Monitor the upgrade
Users will benefit from implementing observability tools for monitoring cluster upgrades and validating the state of the cluster.
Observability tools allow visibility into data, such as cluster metrics, logs, and traces, to provide users with insight into the behavior of the cluster and the applications running inside it. It is standard for any production cluster to implement appropriate observability tooling to monitor every aspect of the cluster.
Standard tools include Prometheus, Grafana, FluentBit, AlertManager, and Jaeger. The overall objective of these types of tools is to ensure that users can analyze their clusters in any way necessary to maintain operational hygiene. These aspects may include audit logging for forensic analysis and maintaining security, analyzing performance bottlenecks, detecting failures and breakages in cluster infrastructure, and aggregating log data from applications.
In the context of cluster upgrades, observability tools provide valuable data related to the following:
Obtaining an application performance baseline.
Having a performance baseline before executing an upgrade allows users to compare the performance impact after the upgrade is complete. Any drops in performance may require investigation and further analysis.
Verifying the availability/uptime of the cluster’s applications.
Users may want to have data to verify whether cluster upgrades are causing any application downtime. Observe running application behavior, such as error messages, dropped requests, latency spikes, etc., to determine if cluster upgrades are impacting applications. Analyzing the impact on running applications will help determine a root cause and implement a mitigation plan.
Verifying the cluster’s overall health during and after an upgrade.
A cluster upgrade can only be validated as a success or failure if there’s observability data to confirm whether any problems occurred during the upgrade. Implementing tools to gather cluster data will help users gain confidence that their clusters were upgraded successfully without adverse impact.
Implementing observability is a crucial aspect of running a production cluster and is particularly useful for validating cluster upgrades. Users will benefit from the ability to investigate potential upgrade-related issues, confirm whether upgrades were completed successfully, and obtain a baseline for what to expect during the cluster upgrade process.

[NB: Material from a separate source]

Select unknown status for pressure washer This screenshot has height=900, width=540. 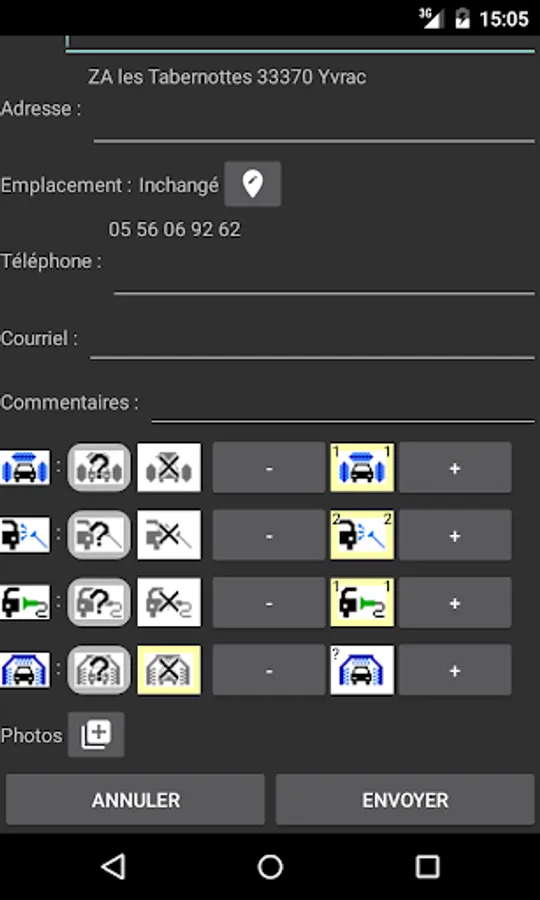[99, 535]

Develop a disaster recovery plan
Despite all the planning and testing users may implement to prepare for an upgrade, the upgrade process may still cause issues for the cluster and its applications. This situation may require disaster recovery to revert the cluster to a working, usable, and stable state. A disaster recovery plan is vital for users running managed Kubernetes on cloud providers because providers typically don’t allow downgrading the cluster control plane version.
A disaster recovery plan aims to roll back and revert the state of the cluster and its applications as quickly and accurately as possible to mitigate downtime and potential data loss. The key elements of a recovery plan will include the following:
Backing up the cluster state.
There are many tools available for backing up Kubernetes clusters. Velero is an example of an open-source project that allows backing up the Kubernetes objects running in a cluster and the data in any Persistent Volume resources. Deploying the cluster via infrastructure-as-code tools like Terraform allows easier backup of the cluster’s configuration. Overall, the objective for backups is to ensure that the entire cluster can be replicated easily in an identical state, if necessary. Backups should be periodically tested by restoring to a separate cluster to verify that they are valid.
Documenting the current state of the cluster.
Combining documentation with backups will help users reassemble clusters in a disaster recovery situation. Useful items to document include any manual customizations applied to the cluster, architectural design decisions to explain why the cluster is set up with a particular strategy, historical benchmarks from observability tools to validate the recovered cluster’s state, what client-side tools and commands are executed to setup and configure the cluster, and any other details required to set up an exact replica of the broken cluster.
Monitoring observability tools to determine where problems are originating from.
Examining data to determine the root cause of a problem caused by an upgrade may enable easier disaster recovery than trying to reset the cluster’s state. Observability tools can provide insight into what infrastructure or applications in a cluster are failing and can enable users to focus their investigations accordingly.
Recording any learnings from disaster recovery situations.
This will ensure that these findings lead to improvements in addressing similar problems in the future.
Designing a proper rollback plan is essential for ensuring that cluster issues can be mitigated effectively. Recovering the cluster’s state via either root cause analysis or replicating the cluster’s infrastructure can be necessary for a disaster recovery plan, especially for production environments that are sensitive to downtime.